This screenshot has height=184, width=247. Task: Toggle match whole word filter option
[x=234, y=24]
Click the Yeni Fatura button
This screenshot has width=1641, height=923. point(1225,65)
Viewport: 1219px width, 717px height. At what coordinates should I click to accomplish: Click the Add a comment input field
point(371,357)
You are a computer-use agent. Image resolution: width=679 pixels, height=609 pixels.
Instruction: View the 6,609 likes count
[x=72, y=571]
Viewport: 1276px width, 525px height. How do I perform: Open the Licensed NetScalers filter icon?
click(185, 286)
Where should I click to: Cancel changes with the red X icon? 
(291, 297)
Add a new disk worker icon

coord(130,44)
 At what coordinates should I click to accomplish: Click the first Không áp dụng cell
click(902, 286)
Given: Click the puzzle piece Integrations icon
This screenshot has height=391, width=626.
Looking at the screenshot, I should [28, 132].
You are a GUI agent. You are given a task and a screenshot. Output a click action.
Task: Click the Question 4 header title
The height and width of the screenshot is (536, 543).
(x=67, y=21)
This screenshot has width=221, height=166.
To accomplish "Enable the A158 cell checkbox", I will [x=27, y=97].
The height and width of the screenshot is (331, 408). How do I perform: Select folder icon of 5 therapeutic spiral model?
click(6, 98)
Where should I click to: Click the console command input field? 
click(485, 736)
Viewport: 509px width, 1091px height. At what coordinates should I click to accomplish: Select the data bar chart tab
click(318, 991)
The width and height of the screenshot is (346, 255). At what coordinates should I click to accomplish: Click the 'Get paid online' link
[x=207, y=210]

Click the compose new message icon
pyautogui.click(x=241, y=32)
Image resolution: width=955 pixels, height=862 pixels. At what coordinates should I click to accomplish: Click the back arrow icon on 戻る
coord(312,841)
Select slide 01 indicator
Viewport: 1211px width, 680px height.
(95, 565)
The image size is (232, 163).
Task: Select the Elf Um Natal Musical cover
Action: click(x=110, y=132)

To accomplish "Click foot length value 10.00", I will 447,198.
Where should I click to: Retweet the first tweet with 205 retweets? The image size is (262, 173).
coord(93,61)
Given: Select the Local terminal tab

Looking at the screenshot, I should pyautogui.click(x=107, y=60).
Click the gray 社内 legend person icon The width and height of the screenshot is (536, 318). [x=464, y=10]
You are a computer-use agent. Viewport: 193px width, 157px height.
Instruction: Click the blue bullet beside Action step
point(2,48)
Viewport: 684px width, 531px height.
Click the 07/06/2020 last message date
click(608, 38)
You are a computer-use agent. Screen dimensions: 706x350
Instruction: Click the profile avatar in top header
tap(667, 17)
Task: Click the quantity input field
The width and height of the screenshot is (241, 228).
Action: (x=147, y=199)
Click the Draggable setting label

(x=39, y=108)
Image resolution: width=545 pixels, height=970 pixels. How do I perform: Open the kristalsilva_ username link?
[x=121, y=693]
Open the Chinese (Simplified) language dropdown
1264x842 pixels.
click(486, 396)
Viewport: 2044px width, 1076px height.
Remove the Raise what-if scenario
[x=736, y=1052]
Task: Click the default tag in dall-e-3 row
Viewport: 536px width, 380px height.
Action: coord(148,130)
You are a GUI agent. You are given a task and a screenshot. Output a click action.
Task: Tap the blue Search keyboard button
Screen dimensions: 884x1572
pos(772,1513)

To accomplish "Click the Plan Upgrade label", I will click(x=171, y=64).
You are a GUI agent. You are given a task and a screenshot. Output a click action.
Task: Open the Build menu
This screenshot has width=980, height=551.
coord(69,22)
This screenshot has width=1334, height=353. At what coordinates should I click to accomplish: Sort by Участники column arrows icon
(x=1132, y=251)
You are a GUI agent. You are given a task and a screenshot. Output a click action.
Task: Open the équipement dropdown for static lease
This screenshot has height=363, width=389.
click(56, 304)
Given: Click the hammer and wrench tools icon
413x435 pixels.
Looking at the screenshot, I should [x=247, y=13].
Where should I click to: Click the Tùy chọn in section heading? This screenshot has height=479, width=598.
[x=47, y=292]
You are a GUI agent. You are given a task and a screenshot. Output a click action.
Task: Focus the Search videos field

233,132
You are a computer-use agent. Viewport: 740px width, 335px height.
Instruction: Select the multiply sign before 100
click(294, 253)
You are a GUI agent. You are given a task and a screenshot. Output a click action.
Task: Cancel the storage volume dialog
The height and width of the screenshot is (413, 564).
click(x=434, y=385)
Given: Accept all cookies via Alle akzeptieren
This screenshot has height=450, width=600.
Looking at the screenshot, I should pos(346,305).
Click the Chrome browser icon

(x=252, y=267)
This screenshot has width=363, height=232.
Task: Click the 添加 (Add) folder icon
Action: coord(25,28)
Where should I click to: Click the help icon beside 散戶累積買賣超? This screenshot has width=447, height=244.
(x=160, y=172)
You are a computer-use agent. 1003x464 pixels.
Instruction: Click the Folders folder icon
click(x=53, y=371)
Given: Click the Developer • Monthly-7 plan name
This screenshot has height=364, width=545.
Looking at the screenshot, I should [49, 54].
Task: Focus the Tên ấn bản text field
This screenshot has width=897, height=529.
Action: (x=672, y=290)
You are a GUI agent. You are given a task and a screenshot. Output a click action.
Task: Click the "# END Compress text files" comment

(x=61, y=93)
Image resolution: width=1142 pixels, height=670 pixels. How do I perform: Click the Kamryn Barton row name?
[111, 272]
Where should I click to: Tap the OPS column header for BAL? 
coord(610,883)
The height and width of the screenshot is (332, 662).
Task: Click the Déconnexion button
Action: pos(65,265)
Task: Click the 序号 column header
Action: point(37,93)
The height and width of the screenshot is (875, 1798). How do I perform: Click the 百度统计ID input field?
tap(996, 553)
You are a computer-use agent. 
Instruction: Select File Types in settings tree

· · ·

**ACTIVITY:**
Exactly as they appear, copy the lines of the listing above from the first through the one that contains "You are a computer-use agent. Image", and nothing more.

**EXERCISE SOLUTION:**
This screenshot has height=184, width=247. Task: Toggle match whole word filter option
[x=234, y=24]
Click the Yeni Fatura button
This screenshot has width=1641, height=923. point(1225,65)
Viewport: 1219px width, 717px height. At what coordinates should I click to accomplish: Click the Add a comment input field
point(371,357)
You are a computer-use agent. Image resolution: width=679 pixels, height=609 pixels.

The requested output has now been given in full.